Pointing records for text and elements
========

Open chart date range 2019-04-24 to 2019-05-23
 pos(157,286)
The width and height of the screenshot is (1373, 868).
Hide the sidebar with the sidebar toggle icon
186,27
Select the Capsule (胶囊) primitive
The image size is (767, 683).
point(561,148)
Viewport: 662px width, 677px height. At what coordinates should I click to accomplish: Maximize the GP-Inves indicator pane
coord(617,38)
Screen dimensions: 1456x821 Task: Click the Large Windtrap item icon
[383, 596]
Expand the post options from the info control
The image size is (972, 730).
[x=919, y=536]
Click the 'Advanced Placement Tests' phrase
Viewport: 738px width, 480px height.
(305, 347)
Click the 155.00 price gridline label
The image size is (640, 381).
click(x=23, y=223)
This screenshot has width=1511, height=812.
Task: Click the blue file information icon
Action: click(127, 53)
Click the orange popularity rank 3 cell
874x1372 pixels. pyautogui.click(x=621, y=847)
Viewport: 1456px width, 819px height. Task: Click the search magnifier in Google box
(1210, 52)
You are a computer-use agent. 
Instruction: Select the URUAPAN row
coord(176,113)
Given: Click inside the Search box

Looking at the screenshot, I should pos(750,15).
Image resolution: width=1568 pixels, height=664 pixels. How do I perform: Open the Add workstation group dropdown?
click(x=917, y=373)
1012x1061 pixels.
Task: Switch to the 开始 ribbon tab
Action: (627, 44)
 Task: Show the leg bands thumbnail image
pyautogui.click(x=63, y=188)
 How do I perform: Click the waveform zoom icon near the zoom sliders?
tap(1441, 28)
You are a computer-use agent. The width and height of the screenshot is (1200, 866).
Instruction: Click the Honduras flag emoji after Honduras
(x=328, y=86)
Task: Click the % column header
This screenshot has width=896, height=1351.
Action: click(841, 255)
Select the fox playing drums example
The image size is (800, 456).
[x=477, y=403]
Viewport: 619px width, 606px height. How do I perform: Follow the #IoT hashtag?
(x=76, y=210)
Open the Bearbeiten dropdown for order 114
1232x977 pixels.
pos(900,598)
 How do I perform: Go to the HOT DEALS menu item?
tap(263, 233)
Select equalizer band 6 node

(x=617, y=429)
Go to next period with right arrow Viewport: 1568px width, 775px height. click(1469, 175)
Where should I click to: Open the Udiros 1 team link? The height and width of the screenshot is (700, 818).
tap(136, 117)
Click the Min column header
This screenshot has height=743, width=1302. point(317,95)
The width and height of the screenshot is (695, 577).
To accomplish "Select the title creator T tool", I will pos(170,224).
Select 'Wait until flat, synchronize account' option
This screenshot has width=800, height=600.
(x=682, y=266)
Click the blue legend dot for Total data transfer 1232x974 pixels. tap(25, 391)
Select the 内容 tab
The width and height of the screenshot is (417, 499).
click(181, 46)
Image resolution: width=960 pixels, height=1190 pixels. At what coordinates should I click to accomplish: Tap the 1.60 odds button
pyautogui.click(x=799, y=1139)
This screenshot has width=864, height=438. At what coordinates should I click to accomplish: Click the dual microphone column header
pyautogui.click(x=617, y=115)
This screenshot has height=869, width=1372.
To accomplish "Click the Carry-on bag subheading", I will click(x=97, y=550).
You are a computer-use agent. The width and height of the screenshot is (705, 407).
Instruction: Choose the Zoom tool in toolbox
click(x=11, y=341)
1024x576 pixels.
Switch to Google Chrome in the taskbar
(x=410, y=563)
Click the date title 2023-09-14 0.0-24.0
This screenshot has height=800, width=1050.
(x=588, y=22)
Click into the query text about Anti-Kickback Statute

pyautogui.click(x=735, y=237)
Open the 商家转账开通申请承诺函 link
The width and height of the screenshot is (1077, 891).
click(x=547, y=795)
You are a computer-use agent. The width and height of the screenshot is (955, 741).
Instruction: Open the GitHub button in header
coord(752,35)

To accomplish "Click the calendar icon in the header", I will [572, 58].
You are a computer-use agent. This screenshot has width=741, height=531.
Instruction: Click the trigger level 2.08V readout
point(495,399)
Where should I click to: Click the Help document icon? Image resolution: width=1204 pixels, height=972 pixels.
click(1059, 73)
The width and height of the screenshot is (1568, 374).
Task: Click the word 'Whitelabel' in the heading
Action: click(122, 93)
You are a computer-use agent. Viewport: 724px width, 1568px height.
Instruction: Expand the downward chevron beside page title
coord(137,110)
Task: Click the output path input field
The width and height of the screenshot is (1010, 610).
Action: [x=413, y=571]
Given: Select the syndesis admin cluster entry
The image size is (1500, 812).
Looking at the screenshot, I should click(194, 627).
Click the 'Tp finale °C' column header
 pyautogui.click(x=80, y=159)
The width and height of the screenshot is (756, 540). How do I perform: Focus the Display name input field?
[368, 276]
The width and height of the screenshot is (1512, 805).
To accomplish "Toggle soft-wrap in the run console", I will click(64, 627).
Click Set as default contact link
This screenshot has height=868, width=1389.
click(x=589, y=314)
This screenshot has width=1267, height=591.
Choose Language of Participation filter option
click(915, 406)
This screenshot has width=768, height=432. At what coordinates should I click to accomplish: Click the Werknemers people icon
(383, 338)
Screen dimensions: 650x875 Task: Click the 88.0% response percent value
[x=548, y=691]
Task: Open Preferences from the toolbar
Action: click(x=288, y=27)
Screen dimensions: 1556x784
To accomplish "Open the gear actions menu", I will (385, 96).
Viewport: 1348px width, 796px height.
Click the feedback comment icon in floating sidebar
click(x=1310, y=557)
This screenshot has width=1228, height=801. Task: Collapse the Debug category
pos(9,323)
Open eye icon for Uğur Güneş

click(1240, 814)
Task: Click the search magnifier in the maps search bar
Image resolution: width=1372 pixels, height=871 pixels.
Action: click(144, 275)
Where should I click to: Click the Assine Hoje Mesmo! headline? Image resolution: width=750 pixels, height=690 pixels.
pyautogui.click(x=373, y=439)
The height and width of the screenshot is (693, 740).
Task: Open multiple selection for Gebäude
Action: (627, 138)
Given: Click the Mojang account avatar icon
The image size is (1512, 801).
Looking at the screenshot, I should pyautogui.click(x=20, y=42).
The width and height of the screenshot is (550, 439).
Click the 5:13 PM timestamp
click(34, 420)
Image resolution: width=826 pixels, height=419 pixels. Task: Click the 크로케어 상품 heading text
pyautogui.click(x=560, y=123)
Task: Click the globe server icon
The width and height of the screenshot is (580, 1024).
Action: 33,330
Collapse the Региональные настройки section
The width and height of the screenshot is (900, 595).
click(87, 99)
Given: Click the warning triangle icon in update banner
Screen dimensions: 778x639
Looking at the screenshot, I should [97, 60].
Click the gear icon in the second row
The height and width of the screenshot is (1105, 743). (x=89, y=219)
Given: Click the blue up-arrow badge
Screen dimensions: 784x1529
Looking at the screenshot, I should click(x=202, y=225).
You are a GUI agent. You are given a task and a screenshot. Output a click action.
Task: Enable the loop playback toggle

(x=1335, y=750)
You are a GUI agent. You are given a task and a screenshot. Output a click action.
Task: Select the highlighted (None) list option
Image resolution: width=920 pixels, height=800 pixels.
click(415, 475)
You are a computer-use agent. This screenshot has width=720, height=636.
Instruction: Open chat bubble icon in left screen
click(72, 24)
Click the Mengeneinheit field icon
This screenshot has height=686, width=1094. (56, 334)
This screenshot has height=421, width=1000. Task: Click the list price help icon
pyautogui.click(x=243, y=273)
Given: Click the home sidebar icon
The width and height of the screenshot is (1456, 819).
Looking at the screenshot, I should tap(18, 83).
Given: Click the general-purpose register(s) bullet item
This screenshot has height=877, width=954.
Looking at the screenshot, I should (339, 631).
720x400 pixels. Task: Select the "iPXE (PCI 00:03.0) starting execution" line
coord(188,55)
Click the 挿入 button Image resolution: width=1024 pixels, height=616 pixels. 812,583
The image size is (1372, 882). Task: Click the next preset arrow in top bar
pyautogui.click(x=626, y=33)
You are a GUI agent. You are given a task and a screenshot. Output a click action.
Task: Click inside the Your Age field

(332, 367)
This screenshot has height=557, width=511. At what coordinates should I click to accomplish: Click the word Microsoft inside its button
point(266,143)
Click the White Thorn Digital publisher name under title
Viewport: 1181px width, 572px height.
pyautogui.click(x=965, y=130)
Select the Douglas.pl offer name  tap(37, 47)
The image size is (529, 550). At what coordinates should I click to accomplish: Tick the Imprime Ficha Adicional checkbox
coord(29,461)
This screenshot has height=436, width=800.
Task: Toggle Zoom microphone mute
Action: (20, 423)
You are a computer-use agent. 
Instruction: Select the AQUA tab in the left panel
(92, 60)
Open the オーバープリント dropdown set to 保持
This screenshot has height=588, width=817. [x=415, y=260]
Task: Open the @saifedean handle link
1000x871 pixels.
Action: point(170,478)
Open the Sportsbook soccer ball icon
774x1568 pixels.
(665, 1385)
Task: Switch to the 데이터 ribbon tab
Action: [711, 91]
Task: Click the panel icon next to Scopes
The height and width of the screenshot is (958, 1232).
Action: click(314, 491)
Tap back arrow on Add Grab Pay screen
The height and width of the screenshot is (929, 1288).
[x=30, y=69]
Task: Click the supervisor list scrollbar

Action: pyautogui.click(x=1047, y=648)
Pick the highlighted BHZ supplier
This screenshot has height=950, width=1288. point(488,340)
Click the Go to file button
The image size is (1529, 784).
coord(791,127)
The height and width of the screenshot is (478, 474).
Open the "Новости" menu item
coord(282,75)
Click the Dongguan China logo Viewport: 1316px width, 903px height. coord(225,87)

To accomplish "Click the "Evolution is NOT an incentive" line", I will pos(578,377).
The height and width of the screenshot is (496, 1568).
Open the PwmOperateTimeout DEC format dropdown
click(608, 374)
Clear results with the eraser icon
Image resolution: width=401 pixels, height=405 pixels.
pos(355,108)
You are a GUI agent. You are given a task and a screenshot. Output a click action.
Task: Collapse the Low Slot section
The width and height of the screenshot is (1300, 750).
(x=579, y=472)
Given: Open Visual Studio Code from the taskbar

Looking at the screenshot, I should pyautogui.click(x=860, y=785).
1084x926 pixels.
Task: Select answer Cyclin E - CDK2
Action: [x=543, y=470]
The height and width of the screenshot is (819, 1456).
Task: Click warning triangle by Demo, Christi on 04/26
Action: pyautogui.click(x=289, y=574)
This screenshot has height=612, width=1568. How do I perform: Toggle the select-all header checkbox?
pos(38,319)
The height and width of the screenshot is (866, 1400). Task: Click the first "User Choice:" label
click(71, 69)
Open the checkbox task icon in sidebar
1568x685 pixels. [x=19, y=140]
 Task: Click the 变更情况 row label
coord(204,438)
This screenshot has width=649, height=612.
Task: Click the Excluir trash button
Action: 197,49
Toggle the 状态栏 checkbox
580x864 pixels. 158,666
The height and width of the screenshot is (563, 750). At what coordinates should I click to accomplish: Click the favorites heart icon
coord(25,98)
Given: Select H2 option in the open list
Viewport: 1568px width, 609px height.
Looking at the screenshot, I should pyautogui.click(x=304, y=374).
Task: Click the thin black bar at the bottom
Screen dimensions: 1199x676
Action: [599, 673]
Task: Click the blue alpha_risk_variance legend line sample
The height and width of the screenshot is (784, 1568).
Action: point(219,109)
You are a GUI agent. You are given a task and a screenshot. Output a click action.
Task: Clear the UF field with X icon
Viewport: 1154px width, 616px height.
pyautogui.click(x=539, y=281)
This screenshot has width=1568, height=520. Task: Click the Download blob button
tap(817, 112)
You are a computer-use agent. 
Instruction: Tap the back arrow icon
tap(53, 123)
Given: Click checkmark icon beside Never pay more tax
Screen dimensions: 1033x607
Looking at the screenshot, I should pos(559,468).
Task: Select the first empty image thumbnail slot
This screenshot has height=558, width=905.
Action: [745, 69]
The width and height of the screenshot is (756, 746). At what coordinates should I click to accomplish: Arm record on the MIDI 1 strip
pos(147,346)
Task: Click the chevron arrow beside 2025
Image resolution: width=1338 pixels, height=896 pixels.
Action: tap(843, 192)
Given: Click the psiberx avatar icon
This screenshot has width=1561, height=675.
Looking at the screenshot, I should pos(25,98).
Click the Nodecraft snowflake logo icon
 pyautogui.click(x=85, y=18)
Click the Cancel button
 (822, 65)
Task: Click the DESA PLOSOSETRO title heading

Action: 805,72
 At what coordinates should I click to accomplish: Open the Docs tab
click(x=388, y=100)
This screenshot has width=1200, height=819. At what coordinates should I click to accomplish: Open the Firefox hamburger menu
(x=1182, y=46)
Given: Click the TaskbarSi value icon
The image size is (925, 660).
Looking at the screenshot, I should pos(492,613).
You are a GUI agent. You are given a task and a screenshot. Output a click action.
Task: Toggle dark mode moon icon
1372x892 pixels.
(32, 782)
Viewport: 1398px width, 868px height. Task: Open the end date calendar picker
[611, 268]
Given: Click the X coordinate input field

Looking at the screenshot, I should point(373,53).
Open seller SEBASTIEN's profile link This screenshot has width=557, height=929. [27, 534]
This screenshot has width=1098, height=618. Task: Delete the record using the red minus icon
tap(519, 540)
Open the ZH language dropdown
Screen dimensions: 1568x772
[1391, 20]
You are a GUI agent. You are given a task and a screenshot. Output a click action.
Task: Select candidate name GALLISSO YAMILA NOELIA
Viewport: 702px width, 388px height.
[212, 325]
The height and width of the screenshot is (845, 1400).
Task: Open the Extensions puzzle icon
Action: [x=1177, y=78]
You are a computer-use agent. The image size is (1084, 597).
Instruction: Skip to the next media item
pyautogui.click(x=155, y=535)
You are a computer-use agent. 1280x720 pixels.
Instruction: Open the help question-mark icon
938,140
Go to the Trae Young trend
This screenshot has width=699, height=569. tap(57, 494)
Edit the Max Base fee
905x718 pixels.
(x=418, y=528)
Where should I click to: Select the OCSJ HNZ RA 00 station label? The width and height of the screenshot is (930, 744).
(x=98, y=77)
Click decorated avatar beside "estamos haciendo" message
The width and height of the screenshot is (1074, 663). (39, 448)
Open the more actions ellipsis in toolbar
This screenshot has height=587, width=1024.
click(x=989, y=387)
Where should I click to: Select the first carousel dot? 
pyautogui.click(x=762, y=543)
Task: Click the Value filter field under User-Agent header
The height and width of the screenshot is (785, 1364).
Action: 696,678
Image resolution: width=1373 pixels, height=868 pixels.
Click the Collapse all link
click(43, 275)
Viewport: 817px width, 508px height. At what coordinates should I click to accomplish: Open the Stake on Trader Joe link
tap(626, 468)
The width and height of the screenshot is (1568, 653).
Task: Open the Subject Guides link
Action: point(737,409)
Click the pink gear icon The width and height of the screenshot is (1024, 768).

========

> Aim of the exercise
In the stretch of material from "Image resolution: width=826" through "click(87, 99)", replace "globe server icon" with "network server icon" and give those lines back with nothing else changed.

> Task answer
Image resolution: width=826 pixels, height=419 pixels. Task: Click the 크로케어 상품 heading text
pyautogui.click(x=560, y=123)
Task: Click the network server icon
The width and height of the screenshot is (580, 1024).
Action: 33,330
Collapse the Региональные настройки section
The width and height of the screenshot is (900, 595).
click(87, 99)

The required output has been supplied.